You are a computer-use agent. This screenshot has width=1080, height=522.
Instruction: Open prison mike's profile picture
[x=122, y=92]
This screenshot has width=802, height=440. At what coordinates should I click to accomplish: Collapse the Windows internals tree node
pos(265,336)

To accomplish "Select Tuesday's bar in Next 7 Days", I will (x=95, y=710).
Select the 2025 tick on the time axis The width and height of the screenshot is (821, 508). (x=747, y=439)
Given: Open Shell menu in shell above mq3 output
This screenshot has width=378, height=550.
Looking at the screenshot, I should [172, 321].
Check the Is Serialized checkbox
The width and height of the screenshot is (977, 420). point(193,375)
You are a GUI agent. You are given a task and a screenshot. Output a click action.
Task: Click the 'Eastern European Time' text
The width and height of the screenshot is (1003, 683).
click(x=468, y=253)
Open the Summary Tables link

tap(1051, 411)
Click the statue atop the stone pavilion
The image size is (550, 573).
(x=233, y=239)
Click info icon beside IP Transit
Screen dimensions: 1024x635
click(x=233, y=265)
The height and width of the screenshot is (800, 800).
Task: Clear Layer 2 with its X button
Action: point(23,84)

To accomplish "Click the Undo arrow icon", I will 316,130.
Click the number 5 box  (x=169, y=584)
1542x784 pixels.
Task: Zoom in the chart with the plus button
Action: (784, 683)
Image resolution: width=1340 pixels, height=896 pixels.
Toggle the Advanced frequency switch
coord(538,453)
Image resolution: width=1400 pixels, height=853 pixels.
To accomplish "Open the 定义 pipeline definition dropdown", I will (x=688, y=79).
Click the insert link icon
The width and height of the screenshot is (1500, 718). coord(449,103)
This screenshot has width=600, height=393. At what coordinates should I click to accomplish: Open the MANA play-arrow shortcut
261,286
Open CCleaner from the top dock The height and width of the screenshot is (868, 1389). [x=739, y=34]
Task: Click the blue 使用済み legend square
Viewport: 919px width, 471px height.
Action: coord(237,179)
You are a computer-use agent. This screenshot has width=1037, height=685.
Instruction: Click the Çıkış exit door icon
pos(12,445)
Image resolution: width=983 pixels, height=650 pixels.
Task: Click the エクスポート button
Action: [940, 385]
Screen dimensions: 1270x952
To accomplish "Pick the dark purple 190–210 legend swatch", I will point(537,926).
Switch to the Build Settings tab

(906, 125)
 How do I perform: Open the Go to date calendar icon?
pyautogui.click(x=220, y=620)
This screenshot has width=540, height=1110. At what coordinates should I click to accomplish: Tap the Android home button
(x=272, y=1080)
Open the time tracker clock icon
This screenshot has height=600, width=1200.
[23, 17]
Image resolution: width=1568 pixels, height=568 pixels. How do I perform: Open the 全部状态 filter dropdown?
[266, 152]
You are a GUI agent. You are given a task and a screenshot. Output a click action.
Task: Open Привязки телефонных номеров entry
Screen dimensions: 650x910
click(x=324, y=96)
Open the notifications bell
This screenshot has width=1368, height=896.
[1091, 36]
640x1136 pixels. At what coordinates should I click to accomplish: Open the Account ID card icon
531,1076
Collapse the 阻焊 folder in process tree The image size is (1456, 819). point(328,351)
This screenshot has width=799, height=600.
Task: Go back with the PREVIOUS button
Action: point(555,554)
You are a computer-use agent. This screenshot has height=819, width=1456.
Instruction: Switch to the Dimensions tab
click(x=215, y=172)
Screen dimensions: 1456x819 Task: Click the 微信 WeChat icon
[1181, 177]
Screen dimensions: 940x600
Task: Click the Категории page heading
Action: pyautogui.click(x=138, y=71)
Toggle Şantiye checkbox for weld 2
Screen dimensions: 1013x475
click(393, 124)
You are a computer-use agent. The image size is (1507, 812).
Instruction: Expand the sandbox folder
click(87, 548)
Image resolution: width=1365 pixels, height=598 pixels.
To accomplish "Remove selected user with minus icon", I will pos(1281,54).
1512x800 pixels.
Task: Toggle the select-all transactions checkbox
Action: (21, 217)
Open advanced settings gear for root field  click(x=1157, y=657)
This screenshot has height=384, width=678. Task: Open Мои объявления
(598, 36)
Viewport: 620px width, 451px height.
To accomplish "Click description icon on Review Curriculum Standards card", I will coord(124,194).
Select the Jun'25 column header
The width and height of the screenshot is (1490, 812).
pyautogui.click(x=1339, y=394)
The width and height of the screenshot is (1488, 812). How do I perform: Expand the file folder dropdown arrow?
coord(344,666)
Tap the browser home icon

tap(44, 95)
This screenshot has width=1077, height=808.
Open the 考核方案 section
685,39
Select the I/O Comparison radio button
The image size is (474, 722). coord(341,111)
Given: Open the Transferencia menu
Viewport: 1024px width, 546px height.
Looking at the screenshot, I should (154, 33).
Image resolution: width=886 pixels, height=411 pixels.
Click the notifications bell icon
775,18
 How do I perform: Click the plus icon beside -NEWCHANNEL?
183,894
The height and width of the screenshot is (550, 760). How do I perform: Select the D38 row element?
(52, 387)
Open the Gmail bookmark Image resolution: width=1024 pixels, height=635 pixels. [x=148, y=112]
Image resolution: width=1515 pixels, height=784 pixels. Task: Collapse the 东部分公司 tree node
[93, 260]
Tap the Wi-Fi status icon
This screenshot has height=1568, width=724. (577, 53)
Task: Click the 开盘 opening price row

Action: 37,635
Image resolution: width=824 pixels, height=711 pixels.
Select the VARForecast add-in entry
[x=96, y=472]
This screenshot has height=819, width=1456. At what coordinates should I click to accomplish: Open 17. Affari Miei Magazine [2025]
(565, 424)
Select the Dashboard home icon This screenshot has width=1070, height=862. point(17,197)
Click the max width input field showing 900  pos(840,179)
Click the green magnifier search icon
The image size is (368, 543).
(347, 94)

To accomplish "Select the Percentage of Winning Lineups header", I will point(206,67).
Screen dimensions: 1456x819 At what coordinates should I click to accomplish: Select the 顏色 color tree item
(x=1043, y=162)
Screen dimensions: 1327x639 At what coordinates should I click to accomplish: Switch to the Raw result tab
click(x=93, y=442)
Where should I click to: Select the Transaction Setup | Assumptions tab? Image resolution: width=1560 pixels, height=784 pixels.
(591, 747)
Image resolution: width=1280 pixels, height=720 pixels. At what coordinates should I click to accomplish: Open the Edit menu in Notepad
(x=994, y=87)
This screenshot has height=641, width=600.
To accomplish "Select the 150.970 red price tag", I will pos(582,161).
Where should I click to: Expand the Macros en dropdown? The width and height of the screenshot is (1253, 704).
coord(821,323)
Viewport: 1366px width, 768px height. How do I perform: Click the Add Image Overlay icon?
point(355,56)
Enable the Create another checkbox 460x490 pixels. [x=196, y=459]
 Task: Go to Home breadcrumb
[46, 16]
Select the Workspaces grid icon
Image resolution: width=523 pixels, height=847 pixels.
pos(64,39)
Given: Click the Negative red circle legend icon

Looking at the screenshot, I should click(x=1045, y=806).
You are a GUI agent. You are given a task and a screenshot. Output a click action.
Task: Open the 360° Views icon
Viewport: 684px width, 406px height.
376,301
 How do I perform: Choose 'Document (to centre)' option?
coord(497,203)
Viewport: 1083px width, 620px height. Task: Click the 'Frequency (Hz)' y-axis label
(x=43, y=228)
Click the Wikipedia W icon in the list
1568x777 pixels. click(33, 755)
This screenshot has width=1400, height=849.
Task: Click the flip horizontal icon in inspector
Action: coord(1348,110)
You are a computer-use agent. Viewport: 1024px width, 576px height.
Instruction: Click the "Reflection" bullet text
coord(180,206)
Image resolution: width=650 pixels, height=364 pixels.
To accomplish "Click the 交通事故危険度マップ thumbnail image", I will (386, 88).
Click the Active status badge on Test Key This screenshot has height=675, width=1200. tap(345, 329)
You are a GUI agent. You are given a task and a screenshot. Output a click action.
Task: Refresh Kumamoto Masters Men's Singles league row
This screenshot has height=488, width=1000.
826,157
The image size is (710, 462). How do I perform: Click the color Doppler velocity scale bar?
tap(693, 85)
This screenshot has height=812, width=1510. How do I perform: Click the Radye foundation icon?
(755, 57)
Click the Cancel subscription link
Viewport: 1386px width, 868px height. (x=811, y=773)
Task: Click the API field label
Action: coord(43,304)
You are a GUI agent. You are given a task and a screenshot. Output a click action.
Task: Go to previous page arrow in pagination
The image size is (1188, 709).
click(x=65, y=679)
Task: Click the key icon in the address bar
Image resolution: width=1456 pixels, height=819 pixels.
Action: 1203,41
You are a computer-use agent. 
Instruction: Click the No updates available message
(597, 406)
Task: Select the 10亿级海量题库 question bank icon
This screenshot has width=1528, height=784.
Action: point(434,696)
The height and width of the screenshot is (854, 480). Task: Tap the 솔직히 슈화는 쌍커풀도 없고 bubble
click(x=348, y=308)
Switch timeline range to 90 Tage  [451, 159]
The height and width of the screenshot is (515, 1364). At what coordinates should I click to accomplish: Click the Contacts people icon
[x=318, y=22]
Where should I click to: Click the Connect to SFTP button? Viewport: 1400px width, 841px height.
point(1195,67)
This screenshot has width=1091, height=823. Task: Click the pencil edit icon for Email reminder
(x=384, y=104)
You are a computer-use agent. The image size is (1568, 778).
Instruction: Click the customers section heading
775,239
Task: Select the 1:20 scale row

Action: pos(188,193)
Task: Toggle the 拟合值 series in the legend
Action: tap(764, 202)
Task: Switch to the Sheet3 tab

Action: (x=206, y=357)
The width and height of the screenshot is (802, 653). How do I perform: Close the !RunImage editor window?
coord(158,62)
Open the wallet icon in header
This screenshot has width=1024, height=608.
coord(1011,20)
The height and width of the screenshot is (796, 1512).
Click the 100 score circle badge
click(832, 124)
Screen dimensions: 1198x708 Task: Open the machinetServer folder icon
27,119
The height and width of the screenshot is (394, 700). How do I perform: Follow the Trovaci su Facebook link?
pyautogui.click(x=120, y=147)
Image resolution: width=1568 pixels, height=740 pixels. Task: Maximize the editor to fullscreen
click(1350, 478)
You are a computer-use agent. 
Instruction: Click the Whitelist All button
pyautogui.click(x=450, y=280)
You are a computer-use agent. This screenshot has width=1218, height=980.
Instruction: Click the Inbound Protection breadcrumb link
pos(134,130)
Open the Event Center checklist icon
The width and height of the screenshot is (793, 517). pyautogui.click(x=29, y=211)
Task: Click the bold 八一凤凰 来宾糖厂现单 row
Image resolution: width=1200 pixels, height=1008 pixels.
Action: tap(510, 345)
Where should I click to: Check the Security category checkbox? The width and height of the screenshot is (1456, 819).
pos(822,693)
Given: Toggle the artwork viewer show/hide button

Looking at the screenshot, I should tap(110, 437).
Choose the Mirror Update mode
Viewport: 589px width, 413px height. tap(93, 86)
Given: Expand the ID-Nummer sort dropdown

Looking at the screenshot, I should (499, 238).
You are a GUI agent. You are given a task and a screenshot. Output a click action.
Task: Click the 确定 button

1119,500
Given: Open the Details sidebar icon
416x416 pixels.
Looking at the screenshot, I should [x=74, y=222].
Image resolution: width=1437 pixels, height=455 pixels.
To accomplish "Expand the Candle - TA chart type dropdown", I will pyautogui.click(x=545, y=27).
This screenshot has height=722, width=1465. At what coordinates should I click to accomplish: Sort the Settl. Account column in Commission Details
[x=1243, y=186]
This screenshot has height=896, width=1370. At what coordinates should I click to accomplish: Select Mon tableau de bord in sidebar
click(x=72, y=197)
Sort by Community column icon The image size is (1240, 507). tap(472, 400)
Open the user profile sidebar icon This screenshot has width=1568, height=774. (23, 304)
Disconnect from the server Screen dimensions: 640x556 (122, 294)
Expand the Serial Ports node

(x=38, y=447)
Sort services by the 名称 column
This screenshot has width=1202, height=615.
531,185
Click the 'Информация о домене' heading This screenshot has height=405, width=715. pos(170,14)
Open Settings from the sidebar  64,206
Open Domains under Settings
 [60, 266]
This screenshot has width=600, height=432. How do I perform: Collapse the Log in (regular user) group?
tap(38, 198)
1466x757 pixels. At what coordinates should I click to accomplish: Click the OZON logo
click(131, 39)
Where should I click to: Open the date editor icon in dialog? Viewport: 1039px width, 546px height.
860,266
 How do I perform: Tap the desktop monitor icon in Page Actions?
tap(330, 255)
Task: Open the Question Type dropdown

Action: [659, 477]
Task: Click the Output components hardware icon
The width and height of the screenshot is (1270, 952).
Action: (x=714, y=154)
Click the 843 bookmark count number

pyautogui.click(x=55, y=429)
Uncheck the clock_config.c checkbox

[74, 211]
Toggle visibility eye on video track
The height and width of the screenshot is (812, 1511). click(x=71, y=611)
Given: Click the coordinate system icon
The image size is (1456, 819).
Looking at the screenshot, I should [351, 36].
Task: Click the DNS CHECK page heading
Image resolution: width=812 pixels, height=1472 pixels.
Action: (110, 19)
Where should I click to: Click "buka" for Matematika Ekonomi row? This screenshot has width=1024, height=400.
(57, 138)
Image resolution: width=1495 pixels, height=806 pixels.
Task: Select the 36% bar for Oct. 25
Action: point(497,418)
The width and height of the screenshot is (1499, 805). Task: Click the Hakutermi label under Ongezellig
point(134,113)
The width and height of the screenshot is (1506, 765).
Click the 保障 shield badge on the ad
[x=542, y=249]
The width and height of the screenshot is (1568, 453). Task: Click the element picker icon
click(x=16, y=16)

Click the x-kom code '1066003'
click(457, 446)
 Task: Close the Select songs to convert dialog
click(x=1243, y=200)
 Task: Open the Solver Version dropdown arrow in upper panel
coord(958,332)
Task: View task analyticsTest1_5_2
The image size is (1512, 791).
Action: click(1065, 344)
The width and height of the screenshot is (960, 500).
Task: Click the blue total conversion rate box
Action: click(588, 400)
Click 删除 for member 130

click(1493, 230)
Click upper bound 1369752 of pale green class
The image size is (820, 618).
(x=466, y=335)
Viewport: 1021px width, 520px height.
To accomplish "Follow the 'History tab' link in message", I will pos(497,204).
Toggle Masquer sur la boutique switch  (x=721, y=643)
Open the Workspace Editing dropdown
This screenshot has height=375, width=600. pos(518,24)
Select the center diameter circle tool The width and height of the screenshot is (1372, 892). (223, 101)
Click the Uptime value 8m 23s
######
■ **PROMPT**
Copy out the stretch of the items from the line containing "Check the Is Serialized checkbox" through the line containing "Action: [940, 385]", both included, exactly as they appear.

■ **THE RESULT**
Check the Is Serialized checkbox
The width and height of the screenshot is (977, 420). point(193,375)
You are a GUI agent. You are given a task and a screenshot. Output a click action.
Task: Click the 'Eastern European Time' text
The width and height of the screenshot is (1003, 683).
click(x=468, y=253)
Open the Summary Tables link

tap(1051, 411)
Click the statue atop the stone pavilion
The image size is (550, 573).
(x=233, y=239)
Click info icon beside IP Transit
Screen dimensions: 1024x635
click(x=233, y=265)
The height and width of the screenshot is (800, 800).
Task: Clear Layer 2 with its X button
Action: point(23,84)

To accomplish "Click the Undo arrow icon", I will 316,130.
Click the number 5 box  (x=169, y=584)
1542x784 pixels.
Task: Zoom in the chart with the plus button
Action: (784, 683)
Image resolution: width=1340 pixels, height=896 pixels.
Toggle the Advanced frequency switch
coord(538,453)
Image resolution: width=1400 pixels, height=853 pixels.
To accomplish "Open the 定义 pipeline definition dropdown", I will (x=688, y=79).
Click the insert link icon
The width and height of the screenshot is (1500, 718). coord(449,103)
This screenshot has width=600, height=393. At what coordinates should I click to accomplish: Open the MANA play-arrow shortcut
261,286
Open CCleaner from the top dock The height and width of the screenshot is (868, 1389). [x=739, y=34]
Task: Click the blue 使用済み legend square
Viewport: 919px width, 471px height.
Action: coord(237,179)
You are a computer-use agent. This screenshot has width=1037, height=685.
Instruction: Click the Çıkış exit door icon
pos(12,445)
Image resolution: width=983 pixels, height=650 pixels.
Task: Click the エクスポート button
Action: [940, 385]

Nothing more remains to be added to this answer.